- **Provided text**:
....
Cache Eviction Simulator: when the cache is full, someone gets evicted.

Cache eviction is the policy a cache uses to decide which item to discard when it is full and a new item arrives. The classical answer — Least Recently Used (LRU) — was studied by László Bélády at IBM in 1966 and is implemented in every major cache today. The simulator above replays a workload trace through LRU, LFU, FIFO, ARC (Megiddo & Modha 2003), and TinyLFU (Einziger et al. 2017) side by side; watch the hit-rate curves diverge as the workload skews.

Imagine your application reads from a database. Each query takes 5 milliseconds. With ten thousand reads per second across the fleet, the database is doing fifty seconds of work every second — impossible. The first instinct is to keep recently-fetched values in memory: when the next request asks for the same key, return it from RAM in ten microseconds instead of going to disk. That memory store is a cache, and the speedup is enormous: a hit avoids the 500-fold slower disk path entirely.

The question is which entries to keep. RAM is finite — say, ten thousand slots. The application has a million keys. You'll keep at most 1% of them. When the cache fills and a new entry needs to come in, something else has to leave. Picking the right victim is the entire problem of cache eviction, and it has surprisingly deep implications: a 1% improvement in hit rate, at Facebook's scale, frees enough origin bandwidth to fill a small fleet of datacentre hosts (Berg et al, OSDI 2020).
....
- **To do**: Reproduce word for word the part of the cache eviction text that begins at the words "Imagine your application" and stops after the words "disk path entirely.".

- **Information given**:
....
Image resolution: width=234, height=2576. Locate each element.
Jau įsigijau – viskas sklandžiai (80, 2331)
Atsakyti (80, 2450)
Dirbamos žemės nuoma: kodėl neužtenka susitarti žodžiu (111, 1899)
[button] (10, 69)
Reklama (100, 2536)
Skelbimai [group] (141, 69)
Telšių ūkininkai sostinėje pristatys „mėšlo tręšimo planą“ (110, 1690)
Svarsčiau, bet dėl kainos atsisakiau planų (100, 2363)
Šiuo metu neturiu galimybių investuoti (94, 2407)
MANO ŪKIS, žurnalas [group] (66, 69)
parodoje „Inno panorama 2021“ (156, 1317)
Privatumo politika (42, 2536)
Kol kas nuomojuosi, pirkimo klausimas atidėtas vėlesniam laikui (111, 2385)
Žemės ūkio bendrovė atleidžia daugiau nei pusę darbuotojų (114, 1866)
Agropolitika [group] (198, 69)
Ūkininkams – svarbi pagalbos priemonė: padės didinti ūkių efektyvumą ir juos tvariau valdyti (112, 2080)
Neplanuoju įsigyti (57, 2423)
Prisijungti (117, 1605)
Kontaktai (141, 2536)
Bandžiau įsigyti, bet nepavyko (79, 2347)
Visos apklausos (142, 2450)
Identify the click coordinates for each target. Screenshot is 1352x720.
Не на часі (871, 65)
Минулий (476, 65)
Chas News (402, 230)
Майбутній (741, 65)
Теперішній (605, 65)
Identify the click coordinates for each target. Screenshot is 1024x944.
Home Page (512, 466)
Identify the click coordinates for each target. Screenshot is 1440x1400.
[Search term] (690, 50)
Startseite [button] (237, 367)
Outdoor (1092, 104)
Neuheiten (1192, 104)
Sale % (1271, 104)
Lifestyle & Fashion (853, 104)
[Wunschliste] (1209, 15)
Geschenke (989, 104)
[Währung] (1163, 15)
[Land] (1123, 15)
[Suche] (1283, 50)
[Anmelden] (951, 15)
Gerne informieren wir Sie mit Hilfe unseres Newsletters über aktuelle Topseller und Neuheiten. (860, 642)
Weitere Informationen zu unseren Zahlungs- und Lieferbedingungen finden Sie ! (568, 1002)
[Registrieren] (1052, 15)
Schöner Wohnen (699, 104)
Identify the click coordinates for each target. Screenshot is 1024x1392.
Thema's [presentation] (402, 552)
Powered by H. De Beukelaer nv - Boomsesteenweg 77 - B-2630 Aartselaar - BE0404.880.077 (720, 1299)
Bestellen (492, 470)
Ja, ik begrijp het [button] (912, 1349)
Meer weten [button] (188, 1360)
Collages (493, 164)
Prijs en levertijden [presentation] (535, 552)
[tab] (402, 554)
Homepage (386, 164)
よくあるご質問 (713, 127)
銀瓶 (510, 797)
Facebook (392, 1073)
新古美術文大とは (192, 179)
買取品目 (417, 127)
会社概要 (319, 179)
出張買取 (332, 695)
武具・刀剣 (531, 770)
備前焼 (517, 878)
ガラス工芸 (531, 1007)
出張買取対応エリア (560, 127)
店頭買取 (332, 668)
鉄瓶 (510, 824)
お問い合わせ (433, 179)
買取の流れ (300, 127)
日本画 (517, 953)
....
- **Written solution**:
Imagine your application reads from a database. Each query takes 5 milliseconds. With ten thousand reads per second across the fleet, the database is doing fifty seconds of work every second — impossible. The first instinct is to keep recently-fetched values in memory: when the next request asks for the same key, return it from RAM in ten microseconds instead of going to disk. That memory store is a cache, and the speedup is enormous: a hit avoids the 500-fold slower disk path entirely.